---------- Passage shown

NS_IMPL_CYCLE_COLLECTION_WRAPPERCACHE(MatchPattern, mPath, mParent)

NS_INTERFACE_MAP_BEGIN_CYCLE_COLLECTION(MatchPattern)
  NS_WRAPPERCACHE_INTERFACE_MAP_ENTRY
  NS_INTERFACE_MAP_ENTRY(nsISupports)
NS_INTERFACE_MAP_END

NS_IMPL_CYCLE_COLLECTING_ADDREF(MatchPattern)
NS_IMPL_CYCLE_COLLECTING_RELEASE(MatchPattern)


/*****************************************************************************
 * MatchPatternSet
 *****************************************************************************/

/* static */ already_AddRefed<MatchPatternSet>
MatchPatternSet::Constructor(dom::GlobalObject& aGlobal,
                             const nsTArray<dom::OwningStringOrMatchPattern>& aPatterns,
                             const MatchPatternOptions& aOptions,
                             ErrorResult& aRv)
{
  ArrayType patterns;

  for (auto& elem : aPatterns) {
    if (elem.IsMatchPattern()) {
      patterns.AppendElement(elem.GetAsMatchPattern());
    } else {
      RefPtr<MatchPattern> pattern = MatchPattern::Constructor(
        aGlobal, elem.GetAsString(), aOptions, aRv);

      if (!pattern) {
        return nullptr;
      }
      patterns.AppendElement(Move(pattern));
    }
  }

  RefPtr<MatchPatternSet> patternSet = new MatchPatternSet(aGlobal.GetAsSupports(),
                                                           Move(patterns));
  return patternSet.forget();
}


bool
MatchPatternSet::Matches(const nsAString& aURL, bool aExplicit, ErrorResult& aRv) const
{
  nsCOMPtr<nsIURI> uri;
  nsresult rv = NS_NewURI(getter_AddRefs(uri), aURL, nullptr, nullptr);
  if (NS_FAILED(rv)) {
    aRv.Throw(rv);
    return false;
  }

  return Matches(uri.get(), aExplicit);
}

bool
MatchPatternSet::Matches(const URLInfo& aURL, bool aExplicit) const
{
  for (const auto& pattern : mPatterns) {
    if (pattern->Matches(aURL, aExplicit)) {
      return true;
    }
  }
  return false;
}

bool
MatchPatternSet::MatchesCookie(const CookieInfo& aCookie) const
{
  for (const auto& pattern : mPatterns) {
    if (pattern->MatchesCookie(aCookie)) {
      return true;
    }
  }
  return false;
}

bool
MatchPatternSet::Subsumes(const MatchPattern& aPattern) const
{
  for (const auto& pattern : mPatterns) {
    if (pattern->Subsumes(aPattern)) {
      return true;
    }
  }
  return false;
}

bool
MatchPatternSet::Overlaps(const MatchPatternSet& aPatternSet) const
{
  for (const auto& pattern : aPatternSet.mPatterns) {
    if (Overlaps(*pattern)) {
      return true;
    }
  }
  return false;
}

bool
MatchPatternSet::Overlaps(const MatchPattern& aPattern) const
{
  for (const auto& pattern : mPatterns) {
    if (pattern->Overlaps(aPattern)) {
      return true;
    }
  }
  return false;
}


bool
MatchPatternSet::OverlapsAll(const MatchPatternSet& aPatternSet) const
{
  for (const auto& pattern : aPatternSet.mPatterns) {
    if (!Overlaps(*pattern)) {
      return false;
    }
  }
  return aPatternSet.mPatterns.Length() > 0;
}


JSObject*
MatchPatternSet::WrapObject(JSContext* aCx, JS::HandleObject aGivenProto)

--------------------
---------- Items

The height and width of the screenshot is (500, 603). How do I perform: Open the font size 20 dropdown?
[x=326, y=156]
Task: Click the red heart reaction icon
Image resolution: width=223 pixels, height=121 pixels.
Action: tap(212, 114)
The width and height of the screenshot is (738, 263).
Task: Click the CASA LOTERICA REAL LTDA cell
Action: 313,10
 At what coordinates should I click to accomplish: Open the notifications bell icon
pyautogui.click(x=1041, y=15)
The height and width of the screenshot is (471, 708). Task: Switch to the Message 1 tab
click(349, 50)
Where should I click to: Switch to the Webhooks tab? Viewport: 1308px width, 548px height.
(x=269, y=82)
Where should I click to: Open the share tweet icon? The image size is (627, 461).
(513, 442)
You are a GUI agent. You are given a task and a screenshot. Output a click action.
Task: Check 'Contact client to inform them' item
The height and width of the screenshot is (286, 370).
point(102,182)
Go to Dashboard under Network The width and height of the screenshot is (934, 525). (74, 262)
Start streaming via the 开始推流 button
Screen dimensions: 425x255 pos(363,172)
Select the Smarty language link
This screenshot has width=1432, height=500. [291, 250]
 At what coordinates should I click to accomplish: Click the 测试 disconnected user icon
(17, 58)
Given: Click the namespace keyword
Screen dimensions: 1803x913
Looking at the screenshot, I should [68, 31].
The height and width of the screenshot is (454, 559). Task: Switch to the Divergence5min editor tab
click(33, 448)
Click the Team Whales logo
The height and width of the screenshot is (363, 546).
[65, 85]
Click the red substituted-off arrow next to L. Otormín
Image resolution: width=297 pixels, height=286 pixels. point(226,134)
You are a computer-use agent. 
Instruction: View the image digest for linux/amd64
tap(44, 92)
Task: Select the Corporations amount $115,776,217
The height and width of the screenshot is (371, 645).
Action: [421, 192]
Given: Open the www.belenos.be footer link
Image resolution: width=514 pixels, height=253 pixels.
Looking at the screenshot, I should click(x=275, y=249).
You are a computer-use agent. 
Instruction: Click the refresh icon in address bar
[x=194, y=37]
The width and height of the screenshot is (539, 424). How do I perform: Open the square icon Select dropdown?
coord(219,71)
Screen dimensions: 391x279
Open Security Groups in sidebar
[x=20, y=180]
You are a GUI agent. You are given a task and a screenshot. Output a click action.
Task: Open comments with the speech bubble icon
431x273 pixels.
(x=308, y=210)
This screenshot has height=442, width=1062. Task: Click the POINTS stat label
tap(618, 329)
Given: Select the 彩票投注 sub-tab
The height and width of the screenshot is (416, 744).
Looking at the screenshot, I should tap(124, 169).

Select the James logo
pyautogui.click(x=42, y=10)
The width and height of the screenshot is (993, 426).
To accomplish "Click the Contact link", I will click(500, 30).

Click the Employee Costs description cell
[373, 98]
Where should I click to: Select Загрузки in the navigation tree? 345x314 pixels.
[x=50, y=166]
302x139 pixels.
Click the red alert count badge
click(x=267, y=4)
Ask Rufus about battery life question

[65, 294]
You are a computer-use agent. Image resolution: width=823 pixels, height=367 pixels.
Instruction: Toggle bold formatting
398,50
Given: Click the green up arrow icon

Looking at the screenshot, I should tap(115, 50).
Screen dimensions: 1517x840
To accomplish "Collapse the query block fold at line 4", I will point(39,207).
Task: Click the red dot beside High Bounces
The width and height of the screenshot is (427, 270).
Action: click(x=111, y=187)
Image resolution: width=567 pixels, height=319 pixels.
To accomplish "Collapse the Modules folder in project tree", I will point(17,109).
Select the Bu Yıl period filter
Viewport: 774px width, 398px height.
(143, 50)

--------------------

### Challenges
(a) In the MatchPatternSet code, what does MatchesCookie return when none of the patterns in mPatterns matches the cookie?
(b) Rewrite the MatchPatternSet code's block that begins "bool MatchPatternSet::OverlapsAll" as a short list of its logic.
(c) From the MatchPatternSet code, quote the lines from "NS_WRAPPERCACHE_INTERFACE_MAP_ENTRY" to "NS_IMPL_CYCLE_COLLECTING_RELEASE(MatchPattern)".

### Exercise solutions
(a) It returns false.

(b)
- It loops over every pattern in the other set, aPatternSet.mPatterns.
- If any of those patterns is not overlapped by this set, it returns false.
- Otherwise, it returns true only if aPatternSet contains at least one pattern.

(c)
NS_WRAPPERCACHE_INTERFACE_MAP_ENTRY
  NS_INTERFACE_MAP_ENTRY(nsISupports)
NS_INTERFACE_MAP_END

NS_IMPL_CYCLE_COLLECTING_ADDREF(MatchPattern)
NS_IMPL_CYCLE_COLLECTING_RELEASE(MatchPattern)